Something that Häger finds very frightening, however, is how long successful attacks continue to take place after crises have actually already been resolved, for example in view of the events surrounding the Log4j vulnerability. “We put a lot of effort into this, especially at the beginning. The Log4j crisis was over, but many organizations were still vulnerable and had inadequate response capabilities. But nobody investigates it anymore,” complains the head of department from the BSI.

How to increase the speed of response?

Asked by moderator Dr. Eva-Charlotte Proll, editor-in-chief and publisher at Behörden Spiegel, what would help in view of these insights, he describes the typical procedure and decision-making process in the current, exemplary checkpoint incident: “Whether something is a crisis or not is expert knowledge. In this case, it was a flaw that was initiated and exploited by state actors.” Action was needed at the latest when the checkpoint backdoor was beginning to be exploited by other (non-state) attackers. Knowledge of this specific threat situation is also of key importance for those affected.
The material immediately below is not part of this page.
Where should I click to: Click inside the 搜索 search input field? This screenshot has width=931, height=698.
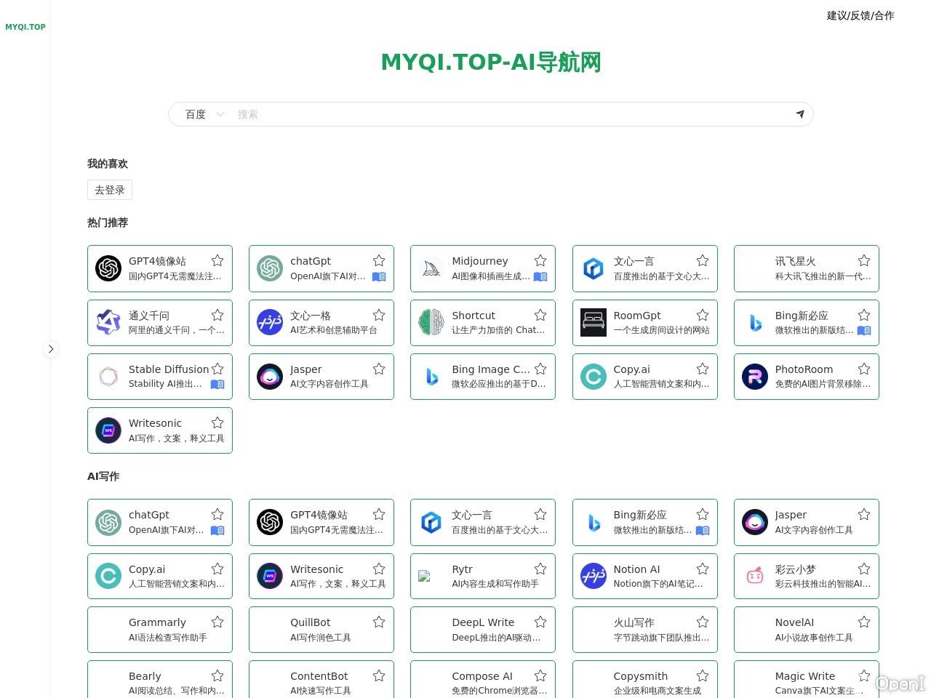pyautogui.click(x=509, y=114)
Also Jan Oliver Wagner once again emphasized the importance of the knowledge factor. Often the threat situation is not being discussed appropriately. At the beginning of 2024, for example, an important US authority (NIST) reduced the amount of information in its vulnerability database – a critical situation for every vulnerability management provider and their customers. Furthermore, the fact that NIST is still not defined as a critical infrastructure shows that action is needed.
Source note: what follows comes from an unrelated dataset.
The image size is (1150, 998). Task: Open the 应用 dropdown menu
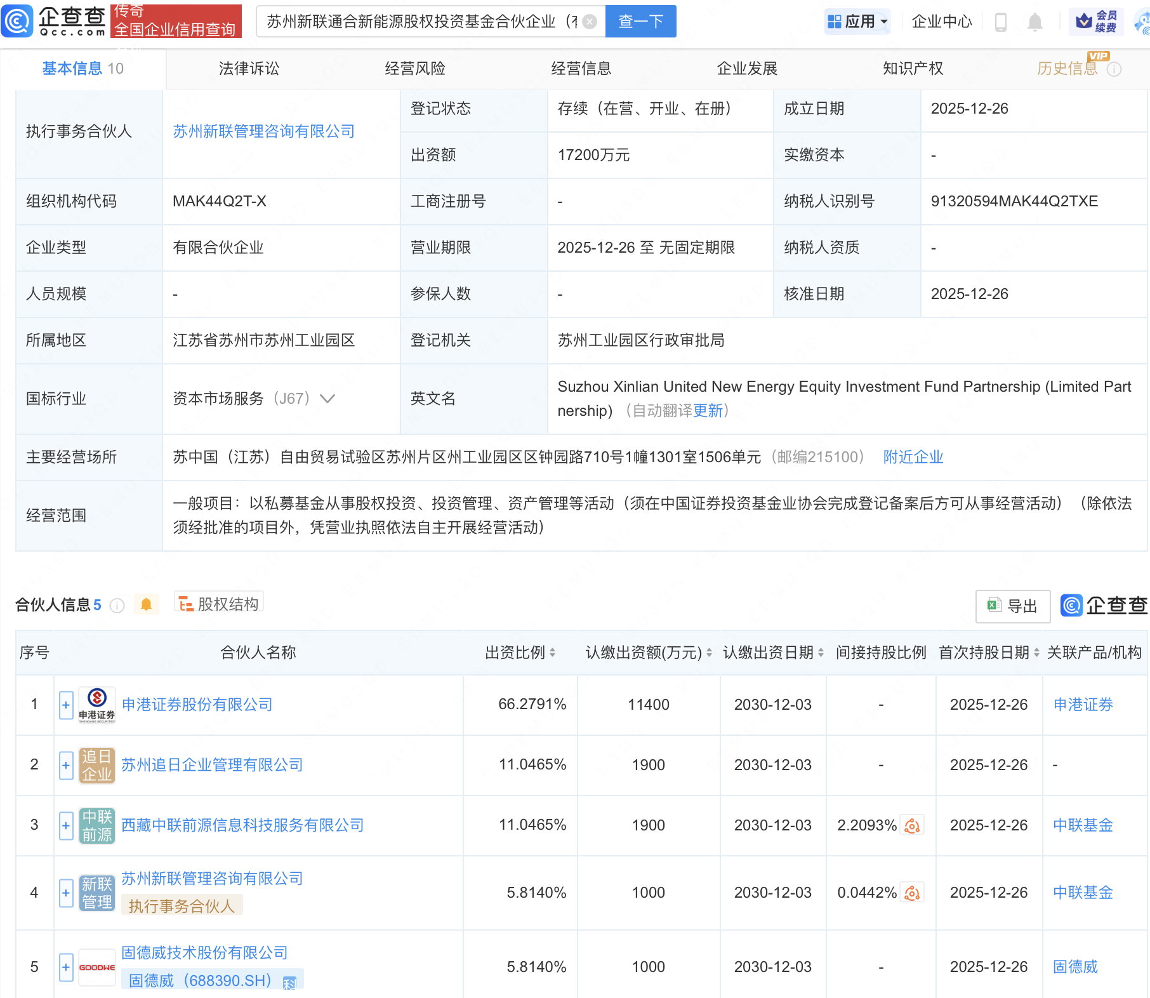(x=858, y=22)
The information provided by NIST is central to the National Cyber Defense Center’s ability to create a situational picture as well, agrees Färber. This also applies to cooperation with the industry: several large companies “boast that they can deliver exploit lists to their customers within five minutes. We can improve on that, too.”

Carsten Meywirth, Head of Department at the BKA, emphasized the differences between state and criminal attacks, also using the example of the supply chain attack on Solarwinds. Criminal attackers often have little interest in causing a crisis because too much media attention might jeopardize their potential financial returns. And security authorities need to stay ahead of the wave – which requires intelligence and the potential to disrupt the attackers’ infrastructure.
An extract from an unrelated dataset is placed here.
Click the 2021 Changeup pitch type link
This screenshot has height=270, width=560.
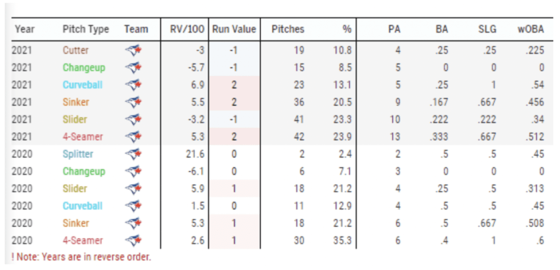[84, 68]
BKA: International cooperation

According to Major General Färber, Germany is always among the top 4 countries in terms of attacks. The USA is always in first place, but states like Germany end up in the attackers’ dragnets so massively simply because of their economy’s size. This is what makes outstanding international cooperation in investigating and hunting down perpetrators so important. “Especially the cooperation of Germany, the USA and the Netherlands is indeed very successful, but the data sprints with the Five Eyes countries (USA, UK, Australia, Canada and New Zealand) are also of fundamental importance, because that is where intelligence findings come to the table, are being shared and compared. “Successful identification of perpetrators is usually impossible without such alliances,” says Michael Färber. But Germany is well positioned with its relevant organizations: “We have significantly greater redundancy than others, and that is a major asset in this fight.” In the exemplary “Operation Endgame“, a cooperation between the security authorities and the private sector launched by the FBI, the full power of these structures is now becoming apparent. “We must and will continue to expand this.”

“We need an emergency number for local authorities in IT crises”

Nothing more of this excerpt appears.